# Mortgage file to SQL database

load necessary packages

In [1]:
import pandas as pd
from datetime import datetime
import pickle
import sqlite3
import dask.dataframe as dd
from dask.diagnostics.progress import ProgressBar
from tqdm import tqdm
import numpy as np

## load necessary dataset

In [31]:
# load file_layout
layout = pd.read_excel("../../Data/mortgage_data/file_layout.xlsx", sheet_name=None)

In [32]:
# # Extract column names and data types for both origination and performance datasets
# orig_layout = layout['Origination Data File']
# perf_layout = layout['Monthly Performance Data File']

# # Extract column names and data types
# orig_column_names = orig_layout['ATTRIBUTE NAME'].tolist()
# perf_column_names = perf_layout['ATTRIBUTE NAME'].tolist()

# orig_column_force_types = orig_layout['DATA TYPE'].tolist()

# #create dict to force data types only if force type is not None
# orig_column_force_types = dict(zip(orig_column_names, orig_column_force_types))
# orig_column_force_types = {k: v for k, v in orig_column_force_types.items() if v != 0}

# cols_keep_perf = perf_layout['KEEP'].tolist()
# cols_keep_orig = orig_layout['KEEP'].tolist()

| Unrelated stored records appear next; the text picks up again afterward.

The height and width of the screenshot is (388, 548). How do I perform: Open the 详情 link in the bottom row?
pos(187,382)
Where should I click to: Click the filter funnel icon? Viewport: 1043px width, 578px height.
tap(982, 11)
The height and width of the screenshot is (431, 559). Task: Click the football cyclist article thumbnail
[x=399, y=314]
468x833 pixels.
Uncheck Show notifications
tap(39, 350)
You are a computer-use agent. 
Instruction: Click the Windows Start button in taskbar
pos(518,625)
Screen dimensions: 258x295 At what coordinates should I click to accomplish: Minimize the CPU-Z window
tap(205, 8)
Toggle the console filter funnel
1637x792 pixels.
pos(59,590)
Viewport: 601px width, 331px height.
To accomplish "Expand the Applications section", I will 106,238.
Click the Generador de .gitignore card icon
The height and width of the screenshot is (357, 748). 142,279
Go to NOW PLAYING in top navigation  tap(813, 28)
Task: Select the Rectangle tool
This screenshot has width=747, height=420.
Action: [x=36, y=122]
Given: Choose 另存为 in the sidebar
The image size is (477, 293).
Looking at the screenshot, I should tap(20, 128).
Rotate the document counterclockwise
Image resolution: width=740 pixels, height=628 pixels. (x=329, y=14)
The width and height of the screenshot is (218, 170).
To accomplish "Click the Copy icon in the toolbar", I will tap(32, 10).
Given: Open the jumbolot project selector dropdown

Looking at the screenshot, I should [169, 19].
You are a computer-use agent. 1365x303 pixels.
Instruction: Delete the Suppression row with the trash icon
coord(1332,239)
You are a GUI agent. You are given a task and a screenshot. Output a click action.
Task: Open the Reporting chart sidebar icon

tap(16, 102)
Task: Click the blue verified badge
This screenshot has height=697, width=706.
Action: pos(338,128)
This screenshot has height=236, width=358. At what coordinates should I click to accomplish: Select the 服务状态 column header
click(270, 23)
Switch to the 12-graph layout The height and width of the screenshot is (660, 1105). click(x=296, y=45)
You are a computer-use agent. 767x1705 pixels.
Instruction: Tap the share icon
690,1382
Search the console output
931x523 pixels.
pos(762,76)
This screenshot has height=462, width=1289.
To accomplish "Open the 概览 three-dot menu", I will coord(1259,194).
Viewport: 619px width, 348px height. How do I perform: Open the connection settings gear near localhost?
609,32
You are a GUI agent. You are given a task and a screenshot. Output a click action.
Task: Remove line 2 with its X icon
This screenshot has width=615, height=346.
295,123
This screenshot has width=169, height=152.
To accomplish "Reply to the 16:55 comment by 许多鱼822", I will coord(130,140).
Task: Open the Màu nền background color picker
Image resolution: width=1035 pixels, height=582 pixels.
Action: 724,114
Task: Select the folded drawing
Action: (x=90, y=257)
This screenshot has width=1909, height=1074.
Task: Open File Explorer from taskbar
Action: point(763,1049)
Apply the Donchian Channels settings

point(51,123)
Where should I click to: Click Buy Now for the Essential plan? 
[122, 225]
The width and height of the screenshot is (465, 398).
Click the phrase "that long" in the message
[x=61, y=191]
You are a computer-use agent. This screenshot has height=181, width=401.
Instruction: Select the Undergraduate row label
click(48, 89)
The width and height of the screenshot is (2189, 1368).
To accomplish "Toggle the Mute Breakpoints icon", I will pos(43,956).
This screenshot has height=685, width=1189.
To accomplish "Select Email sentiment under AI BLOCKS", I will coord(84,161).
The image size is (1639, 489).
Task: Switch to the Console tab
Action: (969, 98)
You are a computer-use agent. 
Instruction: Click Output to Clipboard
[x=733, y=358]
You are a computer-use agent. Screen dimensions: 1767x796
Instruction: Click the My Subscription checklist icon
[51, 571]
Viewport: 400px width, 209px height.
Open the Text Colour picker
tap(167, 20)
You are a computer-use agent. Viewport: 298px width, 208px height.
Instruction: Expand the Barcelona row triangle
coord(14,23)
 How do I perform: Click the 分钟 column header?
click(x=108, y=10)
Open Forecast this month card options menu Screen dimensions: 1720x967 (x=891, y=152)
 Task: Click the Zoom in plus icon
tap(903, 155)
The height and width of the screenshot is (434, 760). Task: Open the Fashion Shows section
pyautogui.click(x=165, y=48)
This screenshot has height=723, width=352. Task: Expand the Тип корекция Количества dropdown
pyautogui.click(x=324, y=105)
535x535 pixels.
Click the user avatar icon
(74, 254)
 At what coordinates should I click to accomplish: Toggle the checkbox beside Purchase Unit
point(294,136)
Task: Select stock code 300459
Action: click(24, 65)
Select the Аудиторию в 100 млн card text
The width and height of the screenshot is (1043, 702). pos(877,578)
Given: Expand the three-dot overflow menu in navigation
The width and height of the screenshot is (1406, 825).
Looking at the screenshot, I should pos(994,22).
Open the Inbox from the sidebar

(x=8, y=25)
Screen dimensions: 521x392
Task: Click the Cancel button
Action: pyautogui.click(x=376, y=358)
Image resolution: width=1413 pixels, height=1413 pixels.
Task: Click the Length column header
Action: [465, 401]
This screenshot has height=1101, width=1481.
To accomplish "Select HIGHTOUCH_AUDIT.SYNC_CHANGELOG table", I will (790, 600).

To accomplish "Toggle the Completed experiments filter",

### Load the origination and the performance datasets into dictionary. Also drop unnecessary columns.

In [35]:
def load_yearly_data(year, base_dir="../../Data/mortgage_data", layout = layout):
    """
    Load and format the origination and performance datasets for a given year, considering the folder structure.
    
    Parameters:
    - year: The year for which to load the data.
    - base_dir: The base directory where the datasets are stored.
    
    Returns:
    - orig_data: Formatted origination dataset for the given year.
    - perf_data: Formatted performance dataset for the given year.
    """
    # Extract column names and data types for both origination and performance datasets
    orig_layout = layout['Origination Data File']
    perf_layout = layout['Monthly Performance Data File']

    # Extract column names and data types
    orig_column_names = orig_layout['ATTRIBUTE NAME'].tolist()
    perf_column_names = perf_layout['ATTRIBUTE NAME'].tolist()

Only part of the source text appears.